### WORK INSTRUCTIONS
From the first line to the last, reproduce the records exactly.

(Collected data entries)
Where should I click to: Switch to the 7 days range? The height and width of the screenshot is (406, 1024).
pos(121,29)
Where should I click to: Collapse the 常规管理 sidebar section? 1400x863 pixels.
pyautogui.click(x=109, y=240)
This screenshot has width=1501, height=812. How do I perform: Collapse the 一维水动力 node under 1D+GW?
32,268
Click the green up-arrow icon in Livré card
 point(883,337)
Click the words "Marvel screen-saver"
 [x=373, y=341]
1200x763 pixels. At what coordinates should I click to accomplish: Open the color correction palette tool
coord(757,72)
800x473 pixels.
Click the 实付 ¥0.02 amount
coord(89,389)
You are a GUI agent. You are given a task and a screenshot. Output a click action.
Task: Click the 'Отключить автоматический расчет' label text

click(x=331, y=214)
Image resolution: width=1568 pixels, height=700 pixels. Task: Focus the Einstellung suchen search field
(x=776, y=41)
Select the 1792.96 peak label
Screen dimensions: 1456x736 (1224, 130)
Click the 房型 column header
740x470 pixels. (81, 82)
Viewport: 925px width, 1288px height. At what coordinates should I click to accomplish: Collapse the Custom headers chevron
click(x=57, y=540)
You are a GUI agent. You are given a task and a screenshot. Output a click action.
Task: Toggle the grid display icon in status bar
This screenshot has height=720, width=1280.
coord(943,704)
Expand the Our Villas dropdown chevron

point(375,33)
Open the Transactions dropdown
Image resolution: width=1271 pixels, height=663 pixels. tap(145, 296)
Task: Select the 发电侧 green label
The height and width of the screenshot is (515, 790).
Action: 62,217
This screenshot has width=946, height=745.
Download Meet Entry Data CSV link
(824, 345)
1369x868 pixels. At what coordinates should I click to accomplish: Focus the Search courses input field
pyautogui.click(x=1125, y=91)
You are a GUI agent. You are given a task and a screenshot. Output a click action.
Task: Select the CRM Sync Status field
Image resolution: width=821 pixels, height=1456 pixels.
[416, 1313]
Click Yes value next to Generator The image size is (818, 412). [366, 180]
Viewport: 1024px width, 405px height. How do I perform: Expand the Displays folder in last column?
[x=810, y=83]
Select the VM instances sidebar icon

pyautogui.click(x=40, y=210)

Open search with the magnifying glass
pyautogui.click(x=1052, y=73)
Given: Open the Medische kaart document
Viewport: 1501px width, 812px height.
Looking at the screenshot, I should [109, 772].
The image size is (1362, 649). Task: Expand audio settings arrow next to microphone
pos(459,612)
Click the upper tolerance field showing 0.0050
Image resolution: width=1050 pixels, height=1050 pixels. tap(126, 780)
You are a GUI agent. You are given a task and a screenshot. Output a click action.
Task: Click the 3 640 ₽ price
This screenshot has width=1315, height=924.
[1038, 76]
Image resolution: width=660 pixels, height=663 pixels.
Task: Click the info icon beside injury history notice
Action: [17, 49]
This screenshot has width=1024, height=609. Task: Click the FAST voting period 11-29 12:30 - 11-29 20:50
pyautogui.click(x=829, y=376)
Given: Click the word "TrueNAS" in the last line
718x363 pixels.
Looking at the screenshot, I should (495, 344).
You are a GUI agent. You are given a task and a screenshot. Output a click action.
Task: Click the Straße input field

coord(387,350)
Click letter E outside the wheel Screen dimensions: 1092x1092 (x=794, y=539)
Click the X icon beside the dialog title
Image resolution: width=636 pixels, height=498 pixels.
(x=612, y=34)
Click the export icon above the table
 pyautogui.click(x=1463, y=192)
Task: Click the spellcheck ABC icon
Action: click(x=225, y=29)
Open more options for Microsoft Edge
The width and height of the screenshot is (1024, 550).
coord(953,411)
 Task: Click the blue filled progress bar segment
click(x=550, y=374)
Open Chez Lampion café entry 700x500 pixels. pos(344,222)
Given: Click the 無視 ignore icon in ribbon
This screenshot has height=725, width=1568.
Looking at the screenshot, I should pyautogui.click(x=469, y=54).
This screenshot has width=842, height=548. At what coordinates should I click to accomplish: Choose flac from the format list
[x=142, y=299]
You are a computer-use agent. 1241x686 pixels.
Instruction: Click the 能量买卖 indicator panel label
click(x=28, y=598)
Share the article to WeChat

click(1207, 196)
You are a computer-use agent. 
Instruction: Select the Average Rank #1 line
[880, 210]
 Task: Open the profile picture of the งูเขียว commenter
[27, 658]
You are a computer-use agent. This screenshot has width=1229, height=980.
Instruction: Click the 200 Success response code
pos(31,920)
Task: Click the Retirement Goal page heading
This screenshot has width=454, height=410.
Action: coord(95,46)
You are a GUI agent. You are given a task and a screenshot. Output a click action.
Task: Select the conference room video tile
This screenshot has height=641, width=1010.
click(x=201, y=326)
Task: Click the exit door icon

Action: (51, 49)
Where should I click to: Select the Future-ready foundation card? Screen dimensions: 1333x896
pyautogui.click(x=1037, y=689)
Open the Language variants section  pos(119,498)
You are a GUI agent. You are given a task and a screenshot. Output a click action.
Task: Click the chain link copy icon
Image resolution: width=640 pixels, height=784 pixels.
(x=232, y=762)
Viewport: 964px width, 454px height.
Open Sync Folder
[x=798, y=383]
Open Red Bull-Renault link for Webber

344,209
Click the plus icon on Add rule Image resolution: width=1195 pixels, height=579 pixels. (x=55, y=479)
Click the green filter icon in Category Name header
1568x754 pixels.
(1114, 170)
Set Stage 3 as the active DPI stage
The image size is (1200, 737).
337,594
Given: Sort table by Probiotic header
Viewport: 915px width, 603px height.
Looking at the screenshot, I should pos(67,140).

### WRITTEN RESPONSE
Where should I click to: Switch to the 7 days range? The height and width of the screenshot is (406, 1024).
pos(121,29)
Where should I click to: Collapse the 常规管理 sidebar section? 1400x863 pixels.
pyautogui.click(x=109, y=240)
This screenshot has width=1501, height=812. How do I perform: Collapse the 一维水动力 node under 1D+GW?
32,268
Click the green up-arrow icon in Livré card
 point(883,337)
Click the words "Marvel screen-saver"
 [x=373, y=341]
1200x763 pixels. At what coordinates should I click to accomplish: Open the color correction palette tool
coord(757,72)
800x473 pixels.
Click the 实付 ¥0.02 amount
coord(89,389)
You are a GUI agent. You are given a task and a screenshot. Output a click action.
Task: Click the 'Отключить автоматический расчет' label text

click(x=331, y=214)
Image resolution: width=1568 pixels, height=700 pixels. Task: Focus the Einstellung suchen search field
(x=776, y=41)
Select the 1792.96 peak label
Screen dimensions: 1456x736 (1224, 130)
Click the 房型 column header
740x470 pixels. (81, 82)
Viewport: 925px width, 1288px height. At what coordinates should I click to accomplish: Collapse the Custom headers chevron
click(x=57, y=540)
You are a GUI agent. You are given a task and a screenshot. Output a click action.
Task: Toggle the grid display icon in status bar
This screenshot has height=720, width=1280.
coord(943,704)
Expand the Our Villas dropdown chevron

point(375,33)
Open the Transactions dropdown
Image resolution: width=1271 pixels, height=663 pixels. tap(145, 296)
Task: Select the 发电侧 green label
The height and width of the screenshot is (515, 790).
Action: 62,217
This screenshot has width=946, height=745.
Download Meet Entry Data CSV link
(824, 345)
1369x868 pixels. At what coordinates should I click to accomplish: Focus the Search courses input field
pyautogui.click(x=1125, y=91)
You are a GUI agent. You are given a task and a screenshot. Output a click action.
Task: Select the CRM Sync Status field
Image resolution: width=821 pixels, height=1456 pixels.
[416, 1313]
Click Yes value next to Generator The image size is (818, 412). [366, 180]
Viewport: 1024px width, 405px height. How do I perform: Expand the Displays folder in last column?
[x=810, y=83]
Select the VM instances sidebar icon

pyautogui.click(x=40, y=210)

Open search with the magnifying glass
pyautogui.click(x=1052, y=73)
Given: Open the Medische kaart document
Viewport: 1501px width, 812px height.
Looking at the screenshot, I should [109, 772].
The image size is (1362, 649). Task: Expand audio settings arrow next to microphone
pos(459,612)
Click the upper tolerance field showing 0.0050
Image resolution: width=1050 pixels, height=1050 pixels. tap(126, 780)
You are a GUI agent. You are given a task and a screenshot. Output a click action.
Task: Click the 3 640 ₽ price
This screenshot has width=1315, height=924.
[1038, 76]
Image resolution: width=660 pixels, height=663 pixels.
Task: Click the info icon beside injury history notice
Action: [17, 49]
This screenshot has width=1024, height=609. Task: Click the FAST voting period 11-29 12:30 - 11-29 20:50
pyautogui.click(x=829, y=376)
Given: Click the word "TrueNAS" in the last line
718x363 pixels.
Looking at the screenshot, I should (495, 344).
You are a GUI agent. You are given a task and a screenshot. Output a click action.
Task: Click the Straße input field

coord(387,350)
Click letter E outside the wheel Screen dimensions: 1092x1092 (x=794, y=539)
Click the X icon beside the dialog title
Image resolution: width=636 pixels, height=498 pixels.
(x=612, y=34)
Click the export icon above the table
 pyautogui.click(x=1463, y=192)
Task: Click the spellcheck ABC icon
Action: click(x=225, y=29)
Open more options for Microsoft Edge
The width and height of the screenshot is (1024, 550).
coord(953,411)
 Task: Click the blue filled progress bar segment
click(x=550, y=374)
Open Chez Lampion café entry 700x500 pixels. pos(344,222)
Given: Click the 無視 ignore icon in ribbon
This screenshot has height=725, width=1568.
Looking at the screenshot, I should pyautogui.click(x=469, y=54).
This screenshot has width=842, height=548. At what coordinates should I click to accomplish: Choose flac from the format list
[x=142, y=299]
You are a computer-use agent. 1241x686 pixels.
Instruction: Click the 能量买卖 indicator panel label
click(x=28, y=598)
Share the article to WeChat

click(1207, 196)
You are a computer-use agent. 
Instruction: Select the Average Rank #1 line
[880, 210]
 Task: Open the profile picture of the งูเขียว commenter
[27, 658]
You are a computer-use agent. This screenshot has width=1229, height=980.
Instruction: Click the 200 Success response code
pos(31,920)
Task: Click the Retirement Goal page heading
This screenshot has width=454, height=410.
Action: coord(95,46)
You are a GUI agent. You are given a task and a screenshot. Output a click action.
Task: Select the conference room video tile
This screenshot has height=641, width=1010.
click(x=201, y=326)
Task: Click the exit door icon

Action: (51, 49)
Where should I click to: Select the Future-ready foundation card? Screen dimensions: 1333x896
pyautogui.click(x=1037, y=689)
Open the Language variants section  pos(119,498)
You are a GUI agent. You are given a task and a screenshot. Output a click action.
Task: Click the chain link copy icon
Image resolution: width=640 pixels, height=784 pixels.
(x=232, y=762)
Viewport: 964px width, 454px height.
Open Sync Folder
[x=798, y=383]
Open Red Bull-Renault link for Webber

344,209
Click the plus icon on Add rule Image resolution: width=1195 pixels, height=579 pixels. (x=55, y=479)
Click the green filter icon in Category Name header
1568x754 pixels.
(1114, 170)
Set Stage 3 as the active DPI stage
The image size is (1200, 737).
337,594
Given: Sort table by Probiotic header
Viewport: 915px width, 603px height.
Looking at the screenshot, I should pos(67,140).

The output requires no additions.